Exercise - Your answer should consist of every line from the records that holds the string "agent".

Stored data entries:
▶

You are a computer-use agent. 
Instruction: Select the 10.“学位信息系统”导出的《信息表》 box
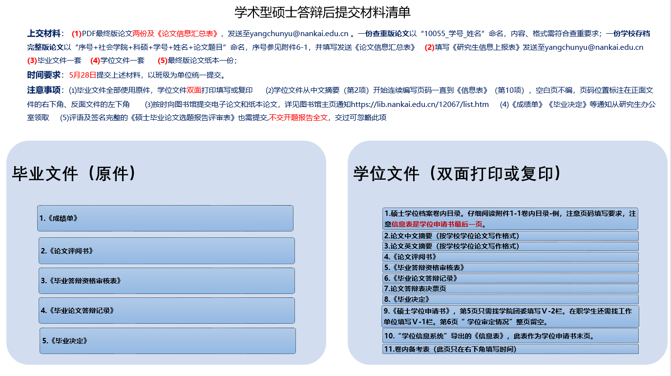pos(510,336)
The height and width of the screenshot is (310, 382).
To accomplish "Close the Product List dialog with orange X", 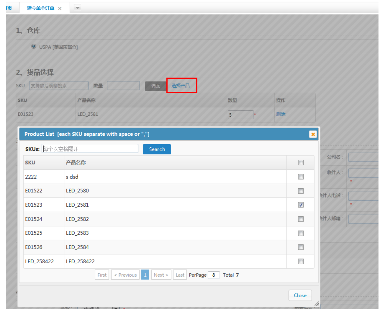I will pyautogui.click(x=313, y=134).
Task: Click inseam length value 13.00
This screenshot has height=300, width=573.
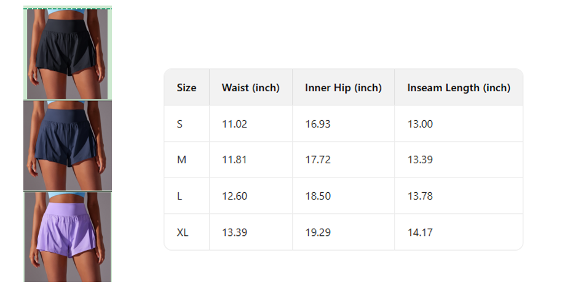Action: click(420, 124)
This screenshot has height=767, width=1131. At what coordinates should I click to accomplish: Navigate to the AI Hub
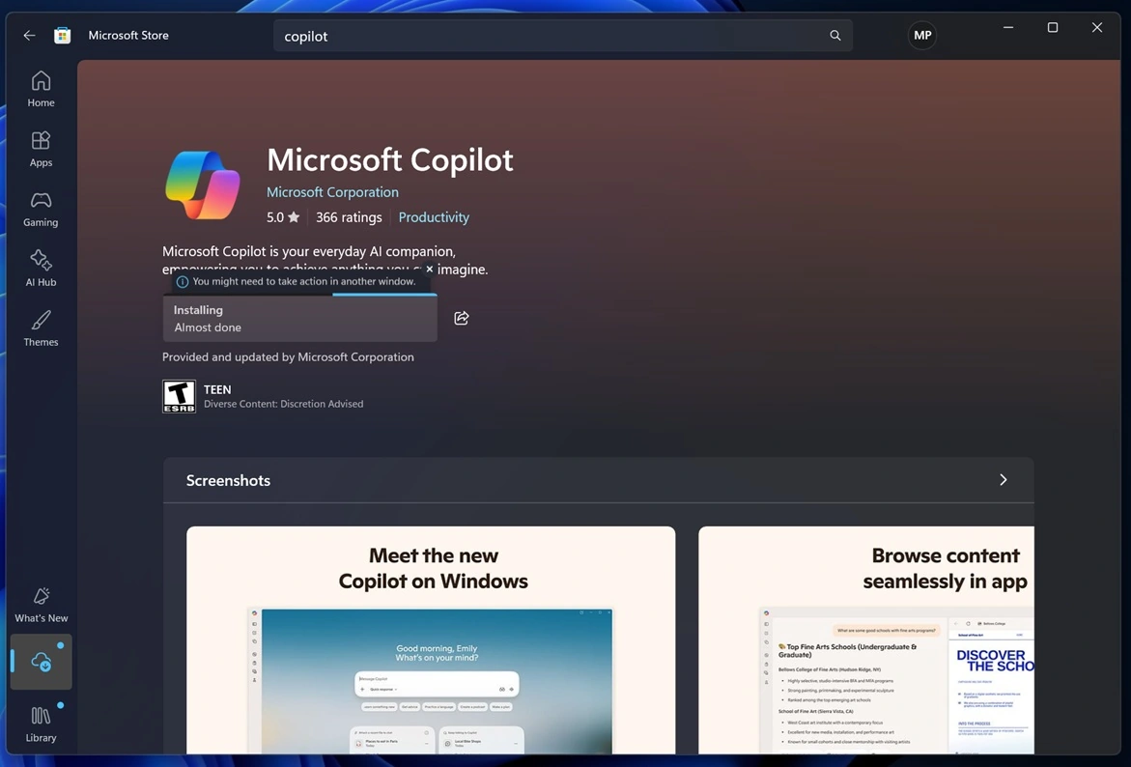coord(40,268)
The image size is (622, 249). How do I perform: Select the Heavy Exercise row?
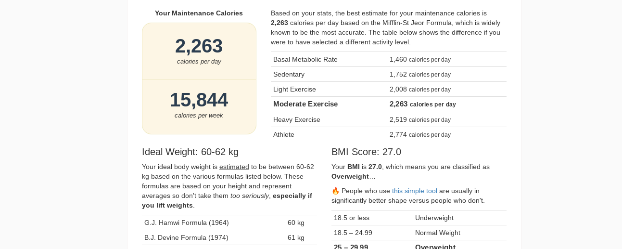coord(388,119)

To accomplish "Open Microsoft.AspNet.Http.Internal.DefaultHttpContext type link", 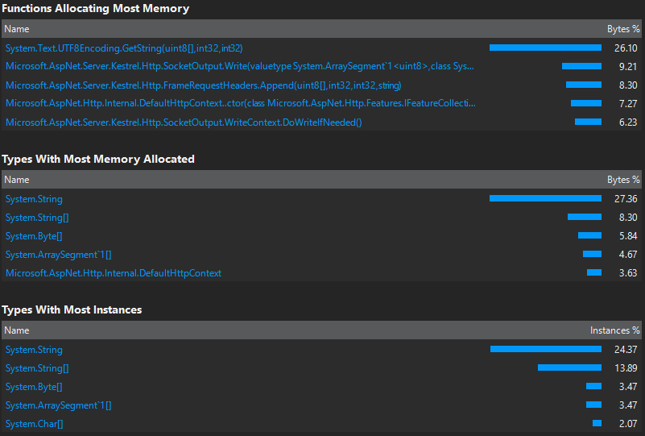I will [113, 273].
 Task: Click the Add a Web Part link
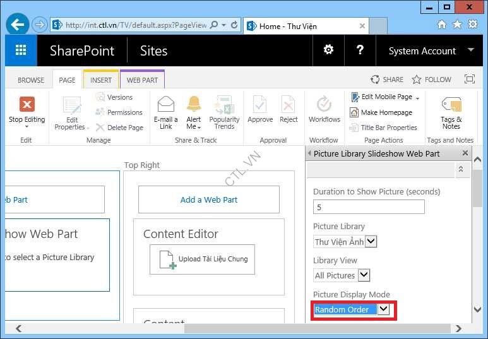(209, 199)
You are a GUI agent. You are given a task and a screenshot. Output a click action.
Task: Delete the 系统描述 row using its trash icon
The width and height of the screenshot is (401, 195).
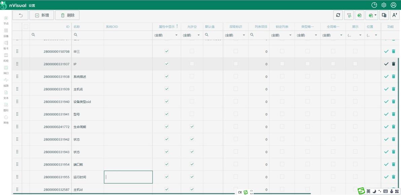click(393, 76)
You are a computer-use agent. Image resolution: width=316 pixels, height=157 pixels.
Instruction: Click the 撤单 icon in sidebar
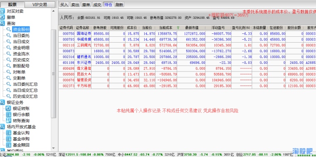(2, 17)
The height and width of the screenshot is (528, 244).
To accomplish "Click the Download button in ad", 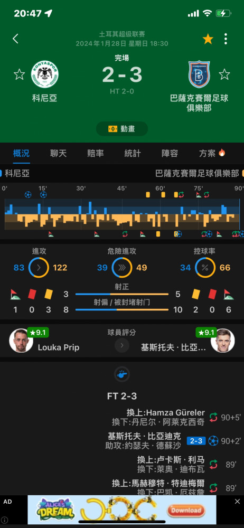I will (x=186, y=510).
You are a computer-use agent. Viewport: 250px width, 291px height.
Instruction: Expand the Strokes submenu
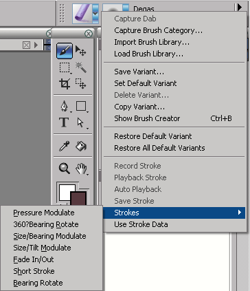point(174,213)
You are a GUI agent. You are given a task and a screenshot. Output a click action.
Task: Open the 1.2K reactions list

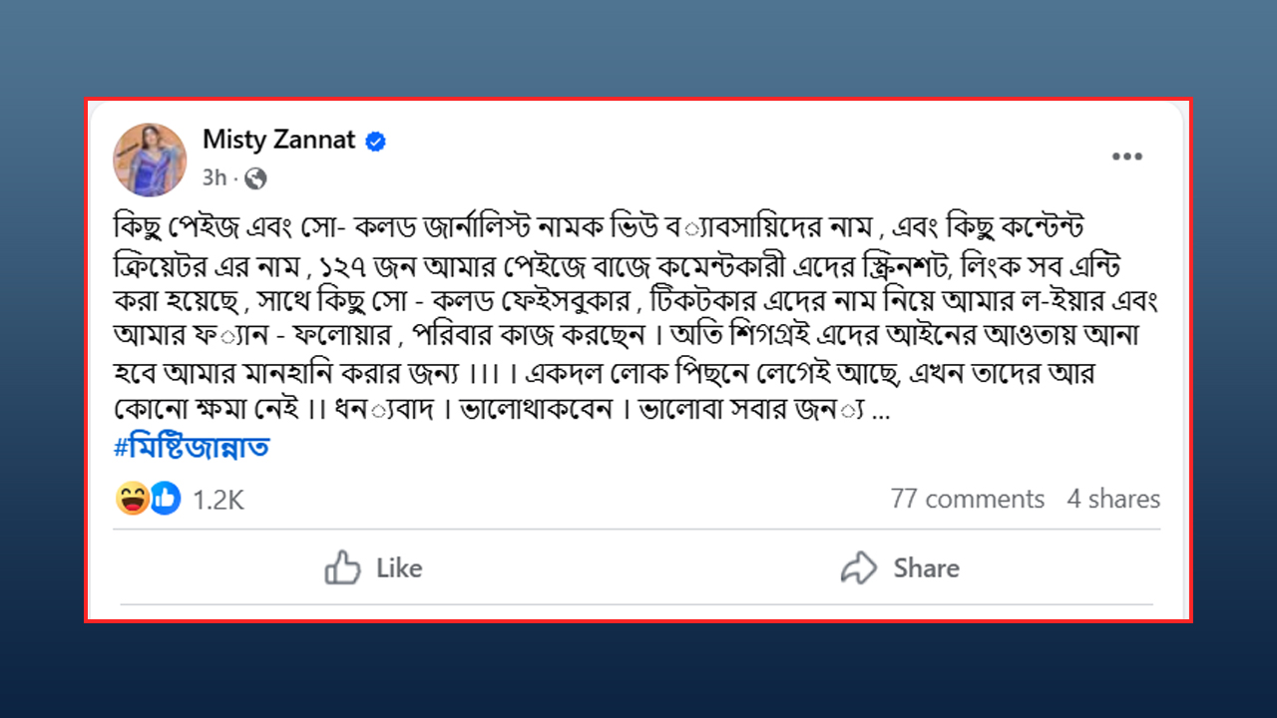(217, 500)
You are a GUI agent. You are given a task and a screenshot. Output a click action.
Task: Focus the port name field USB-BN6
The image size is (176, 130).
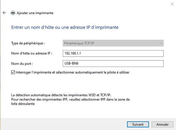(x=113, y=63)
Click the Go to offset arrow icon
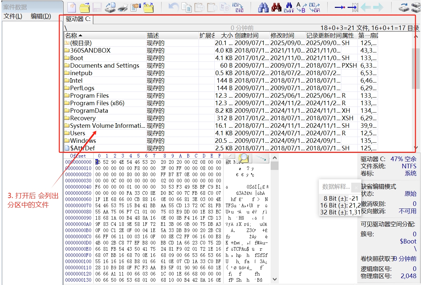This screenshot has height=285, width=422. [340, 7]
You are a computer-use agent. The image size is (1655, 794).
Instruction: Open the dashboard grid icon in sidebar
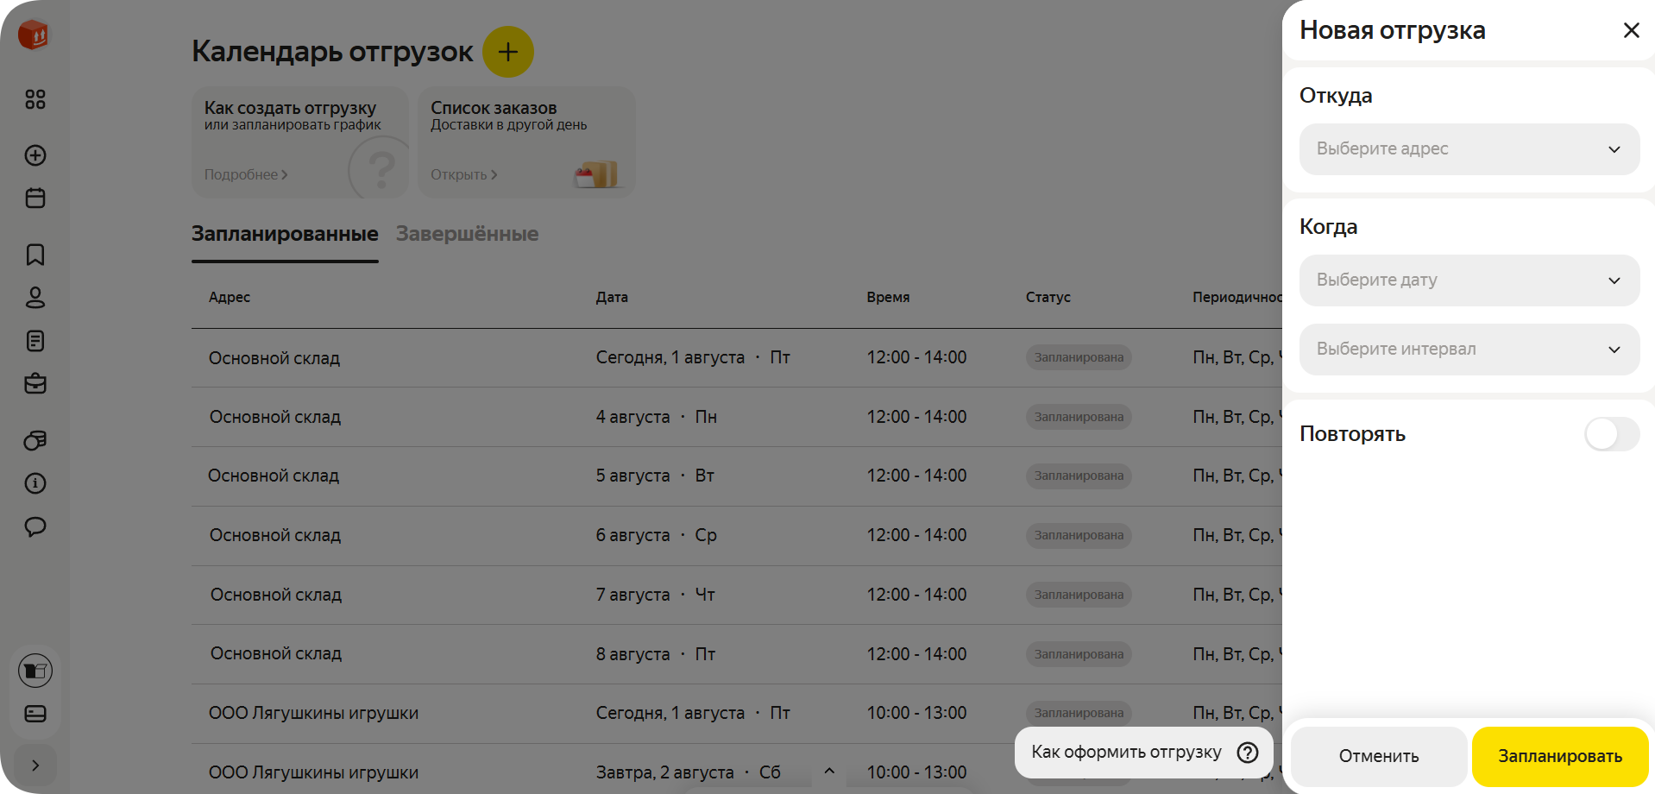(x=35, y=99)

◀

Answer section -
You are a computer-use agent. 
You are a GUI agent. You are given a task and a screenshot. Output a click action.
You are a computer-use agent. Image resolution: width=316 pixels, height=157 pixels.
You are a computer-use agent. Viewport: 250px width, 291px height.
You are a GUI agent. You are given a task and a screenshot. Output a click action.
You are a GUI agent. You are given a task and a screenshot. Output a click action.
You are a computer-use agent. The image size is (1655, 794).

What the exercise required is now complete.